▶ **Exercise goal**
Reproduce the Grandview Trail account from the words "We met at the" through the words "led to believe.", substituting "hired car" for "rental car".

▶ **Text passage**
╭──
Miner's Spring is now hidden.
Impressions of the dazzling topography of Grand Canyon have changed and shifted since that day in the summer of 1540 when Garcia Lopez de Cardenas gazed out from the South Rim. The conquistador saw a worthless desert wasteland, nothing more than a barrier to political expansion. At the opposite extreme, the modern view tends toward the romantic, reveling in what we today perceive as the remarkable spirituality of the gorge. Products of the age in which they lived, American pioneers arriving in the 1890s were more practical and utilitarian: they assumed with so much exposed bedrock inevitably there had to be mineral riches waiting to be claimed by those willing to go below and look. Would-be miners fanned out across the inner canyon, probing everywhere, and at a place called Horseshoe Mesa found what they sought. Rich copper deposits initially averaging 30% pure promised wealth, but only if transported from the depths. Optimism reigned supreme, a route was scratched out, and in February 1893 an endless succession of mule trains began moving raw ore to the rim along a rough canyon track originally known as the Berry Trail, more recently as the Grandview Trail. More than any other canyon trail, the Grandview is steeped in the legacy of the mining days at Grand Canyon. Numerous small artifacts associated with these halcyon days are scattered across the top of Horseshoe Mesa, providing a link across the years. Hikers can inspect the physical remains of this bygone era while enjoying canyon scenery at its finest.
My brother George was attending a company conference in Las Vegas at the end of March, 2003. I planned on meeting him there a few days early. Having done a Grandview/Horseshoe mesa day hike a year before (our first GC experience) we were determined to return. This trip had been months in the planning.
We met at the Las Vegas airport around noon on March 27, 2003. We grabbed our luggage and the rental car and were off down route 93 S to I40 E then 64 N up to the Canyon. The trip would take about 5.5 hours. Our route took us over the Hoover Dam. Neat but not as impressive as I was led to believe.
╰──
▶ **Information shown**
╭──
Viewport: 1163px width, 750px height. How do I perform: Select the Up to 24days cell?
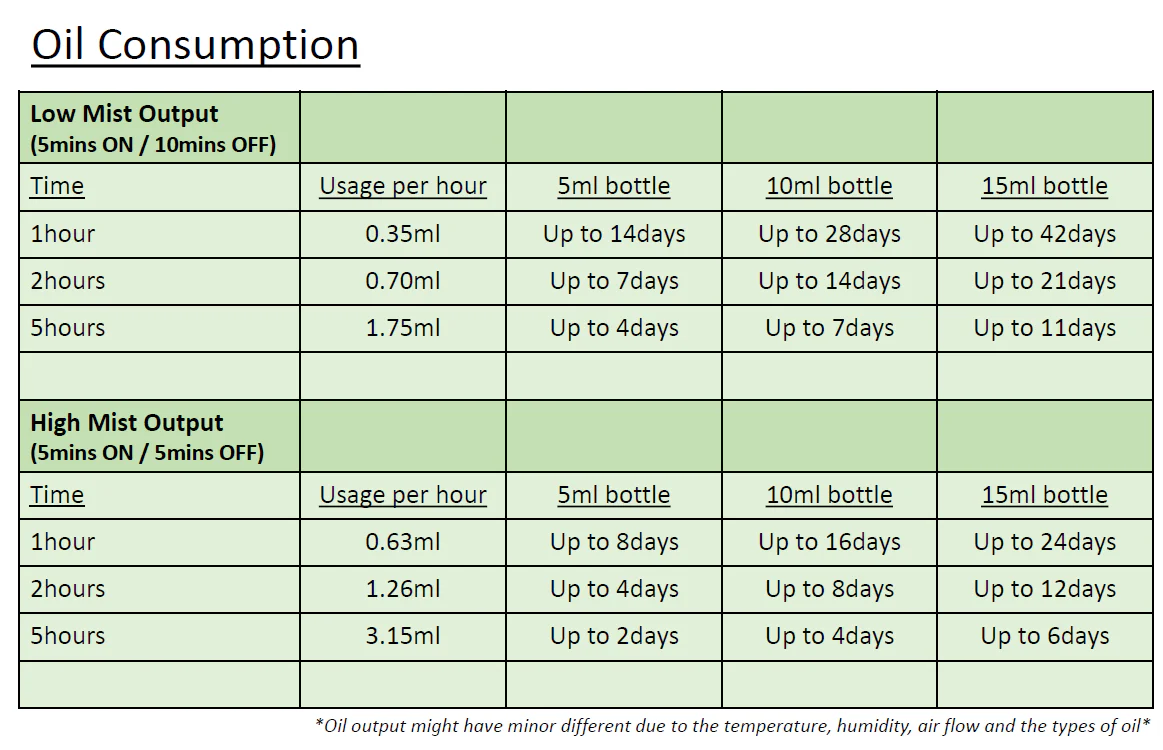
╰──
▶ **Answer to this exercise**
We met at the Las Vegas airport around noon on March 27, 2003. We grabbed our luggage and the hired car and were off down route 93 S to I40 E then 64 N up to the Canyon. The trip would take about 5.5 hours. Our route took us over the Hoover Dam. Neat but not as impressive as I was led to believe.